What makes the difference is our attitude toward ourselves. The essence of self-care is a gentle, kind, compassionate, and even loving approach toward ourselves.

New research by Kristin Neff, Ph.D., examines the beneficial effects of self-compassion, the ultimate of self-care. Self-compassion is linked to better mental health, weight loss (Mantzios & Egan, 2017), and better body image (Rahimi-Ardabili et al., 2018). Individuals who are self-compassionate practice common humanity, self-kindness, and mindfulness.

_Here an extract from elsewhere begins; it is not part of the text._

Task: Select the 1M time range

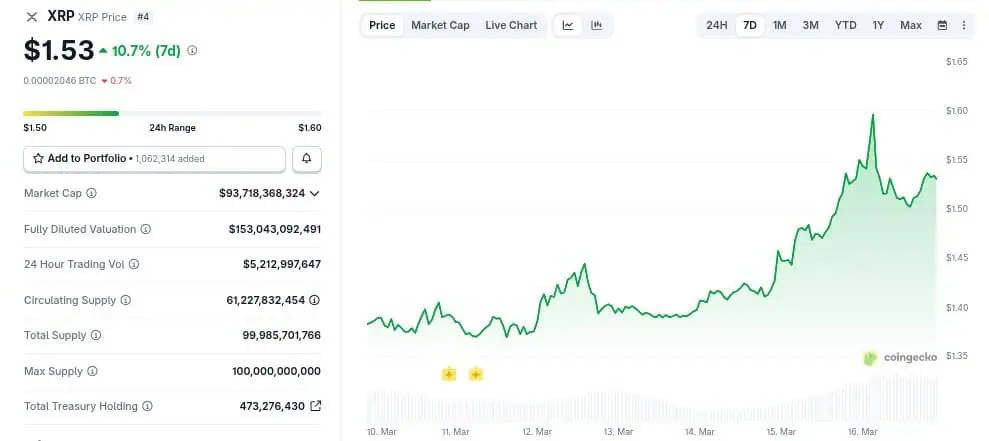Action: click(x=780, y=25)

Common humanity vs. isolation

When you're going through a particularly hard time, do you feel you are the only one suffering? We can all fall into this trap. But the truth is, life is tough for us all; we all experience pain. When we go through tough times, we connect with others and the common experience of all humans.

Self-kindness vs. self-judgment

When you are facing challenges, you already have it rough. Why add to it with harsh self-judgment? Try speaking to yourself like a crying child, with nurturance and a loving heart. Replace self-critical words with self-talk that recognizes how hard you are trying and encourages you to keep working at growth rather than assuming you should already be perfect.

Mindfulness vs. over-identification

We all deny our emotions. We might feel that it’s just too painful to face them. When we learn to master common humanity and self-kindness, we don’t have to run away from our emotions. We can sit with them and be fully present with them, opening up to how we really feel instead of avoiding or believing that we are our emotions (or over-identifying with them).

Practicing mindfulness while connecting to common humanity and self-kindness can be as simple as saying a sequence of phrases to ourselves. Try this when you need some self-care:

  • Mindfulness. “I am having a hard time right now."
  • Common humanity. "Many people are experiencing similar feelings, and we all suffer in life."
  • Self-kindness. "I offer myself kindness and love in this moment.”

It is not what we do to care for ourselves but how we care for ourselves when we do what we do that really makes self-care. Your attitude toward yourself can make that chocolate even sweeter, that wine even buzzier, that bubble bath even warmer. Just practice a little self-love.


For more, I recommend Kristen Neff's book Self Compassion

Mantzios, M., & Egan, H. H. (2017). On the role of self-compassion and self-kindness in weight regulation and health behavior change. Frontiers in psychology, 8, 229.

Rahimi-Ardabili, H., Reynolds, R., Vartanian, L. R., McLeod, L. V. D., & Zwar, N. (2018). A systematic review of the efficacy of interventions that aim to increase self-compassion on nutrition habits, eating behaviours, body weight and body image. Mindfulness, 9(2), 388-400.